Still, the problem of poverty has seen little real improvement.

Caritas’ latest report, titled The Minimum Essential Budget for a Decent Living 2024, is a thought-provoking analysis of how living costs in the last four years have affected vulnerable families, including pensioners, the working poor and single parents. The headline finding of this detailed report is that the cost of feeding a family of four shot up by over €3,500 in four years.

Defining the metrics of poverty remains challenging. The elements of the Caritas ‘basic basket’ is reasonable. As expected, food is the most significant expense for low-income families. Any fair assessment of poverty must confront the impressive march of material progress. The fact that living standards have risen across the board does not mean that poverty has fallen.

Until a couple of decades ago, only the rich could afford mobile phones. Today they are cheaper and most Maltese have one, including many on the breadline.

Arguing that people experiencing poverty are not quite so poor is, at best, misleading.
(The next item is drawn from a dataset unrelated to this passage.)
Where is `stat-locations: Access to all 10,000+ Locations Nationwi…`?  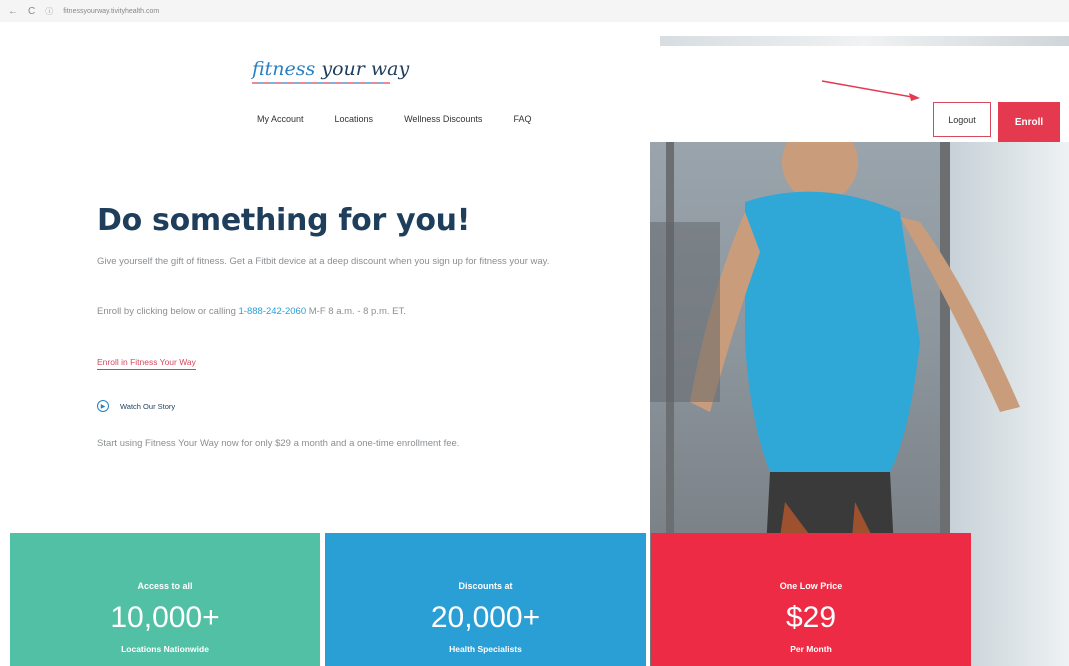 stat-locations: Access to all 10,000+ Locations Nationwi… is located at coordinates (165, 600).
Mobile phones do not grant you stable housing, affordable groceries or efficient medical care.

While the Caritas report did not delve into why poverty persists in our society, we must identify the root causes of this social blight to start tackling it more effectively.
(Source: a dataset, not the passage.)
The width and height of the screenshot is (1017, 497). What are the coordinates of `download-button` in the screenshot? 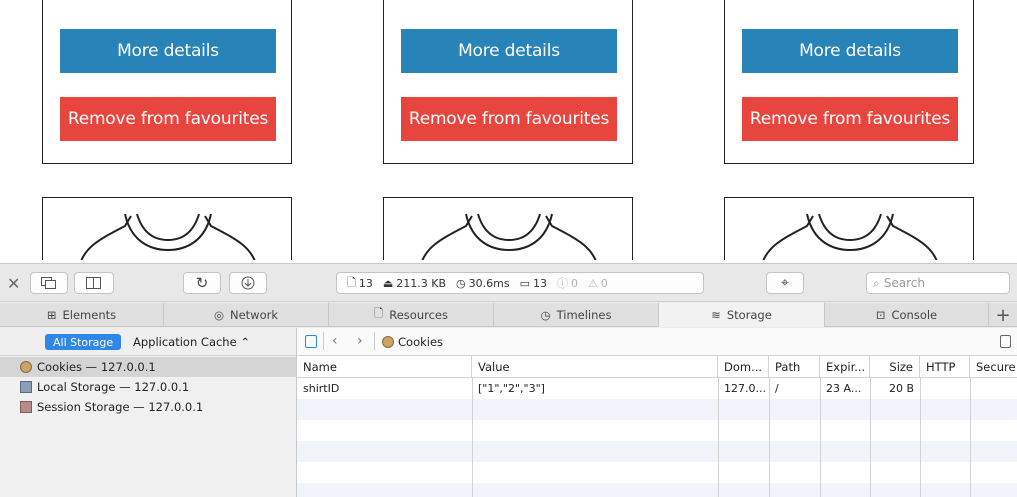 It's located at (248, 283).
It is too superficial to conclude that poverty in Malta, like many other Western democracies, persists because of the ascendency of market fundamentalism, or ‘neoliberalism’, when layers of the welfare state were dismantled, taxation reduced and regulations slashed.

The primary reason for the stalled progress on poverty reduction has to do with the fact that various administrations have not adequately confronted the unrelenting exploitation of the poor in the labour and housing markets.

For instance, the bargaining power of low and unskilled workers in the last decade has been undermined by liberal labour market policies that encouraged the mass importation of low-paid workers from third-world countries. Just because desperate people accept and even seek out exploitative conditions does not make these conditions any less exploitative.

For many, especially low-skilled workers, exploitation is simply the best bad option. Often, low-paid workers also face consumer exploitation in the housing market due to an economic model based on the mass importation of labour that boosts residential property demand. 

Sadly, trade unions today have lost sight of their mission to help workers defend their rights against the might of corporate businesses. Today, almost all private sector employees are without a union. Trade unions prefer to protect the status quo by focusing on defending public sector employees’ rights. Moreover, the government seems to be more interested in listening to corporate lobbyists’ voices than the working poor’s weak pleas for protection. 

The Caritas report makes very relevant recommendations to ease pressure on the poor, especially pensioners with limited income who cannot do much to improve their situation.

The government will argue that social security expenditure is increasing every year. While this is a fact, this expenditure cannot abolish poverty by itself. If we continue to ignore the role that exploitation in the labour and housing markets plays in trapping people in poverty, we end up designing policies that are weak at best and ineffective at worst.